*** Task input ***
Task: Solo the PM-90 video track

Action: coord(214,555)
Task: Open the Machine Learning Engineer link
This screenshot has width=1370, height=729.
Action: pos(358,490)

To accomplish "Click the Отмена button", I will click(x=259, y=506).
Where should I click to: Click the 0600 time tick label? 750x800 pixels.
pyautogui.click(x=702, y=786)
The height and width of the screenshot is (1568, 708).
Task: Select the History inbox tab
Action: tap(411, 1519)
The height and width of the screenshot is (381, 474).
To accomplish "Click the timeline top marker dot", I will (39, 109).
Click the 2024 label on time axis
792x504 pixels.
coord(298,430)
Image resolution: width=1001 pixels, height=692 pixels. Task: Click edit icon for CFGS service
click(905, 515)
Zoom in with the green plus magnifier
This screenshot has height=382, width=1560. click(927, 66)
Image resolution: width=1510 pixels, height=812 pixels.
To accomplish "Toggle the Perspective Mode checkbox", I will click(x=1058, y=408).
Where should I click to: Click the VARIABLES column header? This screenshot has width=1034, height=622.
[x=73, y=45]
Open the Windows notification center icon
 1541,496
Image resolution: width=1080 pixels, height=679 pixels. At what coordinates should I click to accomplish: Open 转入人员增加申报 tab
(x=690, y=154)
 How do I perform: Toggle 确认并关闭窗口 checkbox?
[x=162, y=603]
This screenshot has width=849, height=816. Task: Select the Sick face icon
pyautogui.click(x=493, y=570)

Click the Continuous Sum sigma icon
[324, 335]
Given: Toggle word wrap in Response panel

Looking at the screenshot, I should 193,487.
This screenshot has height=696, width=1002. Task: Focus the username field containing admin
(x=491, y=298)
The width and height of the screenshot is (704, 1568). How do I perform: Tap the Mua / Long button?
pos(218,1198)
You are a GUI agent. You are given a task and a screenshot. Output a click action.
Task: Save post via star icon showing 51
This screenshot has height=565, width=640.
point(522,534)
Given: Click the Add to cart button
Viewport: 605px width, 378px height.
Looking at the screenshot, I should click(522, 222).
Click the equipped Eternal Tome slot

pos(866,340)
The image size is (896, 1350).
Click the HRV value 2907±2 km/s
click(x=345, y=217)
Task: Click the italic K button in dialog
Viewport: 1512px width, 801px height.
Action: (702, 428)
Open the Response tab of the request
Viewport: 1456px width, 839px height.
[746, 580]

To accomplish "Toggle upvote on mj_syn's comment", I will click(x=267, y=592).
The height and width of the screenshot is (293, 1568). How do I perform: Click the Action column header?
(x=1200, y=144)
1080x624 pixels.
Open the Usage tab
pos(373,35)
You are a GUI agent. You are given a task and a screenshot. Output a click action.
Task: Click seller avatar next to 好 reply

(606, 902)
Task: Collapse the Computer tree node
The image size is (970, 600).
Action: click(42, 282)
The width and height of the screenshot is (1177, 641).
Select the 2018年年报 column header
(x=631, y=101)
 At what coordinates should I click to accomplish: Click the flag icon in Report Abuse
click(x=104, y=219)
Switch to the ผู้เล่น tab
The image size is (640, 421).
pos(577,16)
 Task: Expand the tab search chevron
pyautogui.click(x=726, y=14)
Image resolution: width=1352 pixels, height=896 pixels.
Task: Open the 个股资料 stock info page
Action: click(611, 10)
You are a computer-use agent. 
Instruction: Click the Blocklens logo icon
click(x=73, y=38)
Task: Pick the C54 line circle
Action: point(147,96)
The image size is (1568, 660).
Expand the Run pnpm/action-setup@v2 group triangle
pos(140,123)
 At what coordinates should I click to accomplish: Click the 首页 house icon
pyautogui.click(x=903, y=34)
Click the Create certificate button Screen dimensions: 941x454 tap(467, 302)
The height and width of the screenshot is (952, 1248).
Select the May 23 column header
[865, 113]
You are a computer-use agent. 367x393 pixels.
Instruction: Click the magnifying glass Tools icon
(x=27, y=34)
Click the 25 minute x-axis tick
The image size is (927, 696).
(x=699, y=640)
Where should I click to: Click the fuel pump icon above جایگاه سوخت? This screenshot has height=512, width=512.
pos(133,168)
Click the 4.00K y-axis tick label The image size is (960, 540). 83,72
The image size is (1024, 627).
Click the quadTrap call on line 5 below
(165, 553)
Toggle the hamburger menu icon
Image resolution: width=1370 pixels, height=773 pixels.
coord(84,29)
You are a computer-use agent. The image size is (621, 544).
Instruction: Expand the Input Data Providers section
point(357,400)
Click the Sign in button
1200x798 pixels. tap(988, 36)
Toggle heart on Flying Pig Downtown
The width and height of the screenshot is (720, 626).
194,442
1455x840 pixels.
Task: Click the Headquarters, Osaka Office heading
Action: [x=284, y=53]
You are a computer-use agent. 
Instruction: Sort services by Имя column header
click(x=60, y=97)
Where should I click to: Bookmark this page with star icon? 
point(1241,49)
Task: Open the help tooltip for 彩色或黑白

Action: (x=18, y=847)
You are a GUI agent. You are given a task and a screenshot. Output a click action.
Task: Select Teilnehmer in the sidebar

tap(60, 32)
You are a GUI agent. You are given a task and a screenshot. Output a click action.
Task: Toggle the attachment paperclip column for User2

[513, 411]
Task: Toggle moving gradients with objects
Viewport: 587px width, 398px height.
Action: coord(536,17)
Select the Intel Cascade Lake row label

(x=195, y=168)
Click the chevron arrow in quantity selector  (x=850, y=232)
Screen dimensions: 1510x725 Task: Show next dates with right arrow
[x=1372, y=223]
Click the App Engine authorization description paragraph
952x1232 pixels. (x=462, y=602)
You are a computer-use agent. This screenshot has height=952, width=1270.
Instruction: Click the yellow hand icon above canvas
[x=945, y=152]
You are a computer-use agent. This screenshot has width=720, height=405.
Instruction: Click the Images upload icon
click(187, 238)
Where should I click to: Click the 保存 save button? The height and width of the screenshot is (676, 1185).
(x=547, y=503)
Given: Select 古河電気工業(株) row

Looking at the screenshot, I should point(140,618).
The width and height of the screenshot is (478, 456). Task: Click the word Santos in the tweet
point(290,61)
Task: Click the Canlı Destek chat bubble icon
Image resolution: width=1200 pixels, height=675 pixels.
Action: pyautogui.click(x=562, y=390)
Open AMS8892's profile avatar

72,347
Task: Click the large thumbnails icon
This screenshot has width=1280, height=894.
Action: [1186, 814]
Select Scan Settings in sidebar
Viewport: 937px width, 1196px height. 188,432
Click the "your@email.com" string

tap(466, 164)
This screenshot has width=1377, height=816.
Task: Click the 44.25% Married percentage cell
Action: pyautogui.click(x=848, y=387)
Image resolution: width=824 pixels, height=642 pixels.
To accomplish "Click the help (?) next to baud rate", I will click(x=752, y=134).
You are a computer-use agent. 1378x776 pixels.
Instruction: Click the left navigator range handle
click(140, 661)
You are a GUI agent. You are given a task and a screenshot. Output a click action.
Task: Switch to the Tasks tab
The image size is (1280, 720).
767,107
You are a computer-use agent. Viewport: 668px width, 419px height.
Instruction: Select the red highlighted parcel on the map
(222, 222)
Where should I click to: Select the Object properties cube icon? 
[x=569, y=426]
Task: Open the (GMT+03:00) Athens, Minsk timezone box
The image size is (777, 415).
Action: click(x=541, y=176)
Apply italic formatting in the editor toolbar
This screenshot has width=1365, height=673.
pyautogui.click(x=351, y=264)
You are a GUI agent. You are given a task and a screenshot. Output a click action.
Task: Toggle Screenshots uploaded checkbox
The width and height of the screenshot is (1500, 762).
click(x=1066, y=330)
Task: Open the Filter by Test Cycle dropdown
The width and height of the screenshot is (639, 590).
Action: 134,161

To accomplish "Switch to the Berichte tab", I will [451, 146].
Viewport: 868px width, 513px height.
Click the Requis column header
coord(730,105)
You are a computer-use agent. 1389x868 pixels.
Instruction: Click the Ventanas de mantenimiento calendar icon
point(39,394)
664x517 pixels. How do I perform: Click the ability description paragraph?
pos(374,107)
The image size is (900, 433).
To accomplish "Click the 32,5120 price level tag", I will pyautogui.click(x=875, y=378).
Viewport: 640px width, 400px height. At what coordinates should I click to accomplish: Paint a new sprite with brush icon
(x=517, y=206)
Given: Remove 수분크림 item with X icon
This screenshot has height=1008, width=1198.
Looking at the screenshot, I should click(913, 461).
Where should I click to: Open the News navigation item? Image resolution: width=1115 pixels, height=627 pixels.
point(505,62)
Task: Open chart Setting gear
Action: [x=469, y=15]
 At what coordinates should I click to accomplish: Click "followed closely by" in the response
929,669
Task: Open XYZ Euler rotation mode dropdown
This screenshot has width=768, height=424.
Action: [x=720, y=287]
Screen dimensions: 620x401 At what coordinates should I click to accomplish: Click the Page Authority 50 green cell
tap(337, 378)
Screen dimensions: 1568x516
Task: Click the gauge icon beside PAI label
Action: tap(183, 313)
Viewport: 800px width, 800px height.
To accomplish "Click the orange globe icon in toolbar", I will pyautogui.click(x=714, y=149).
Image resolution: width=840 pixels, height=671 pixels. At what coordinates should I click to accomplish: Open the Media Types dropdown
*** End of Task input ***
Your answer must be the number of lines above that contain the word "toolbar", stated alone.

Response to the task: 2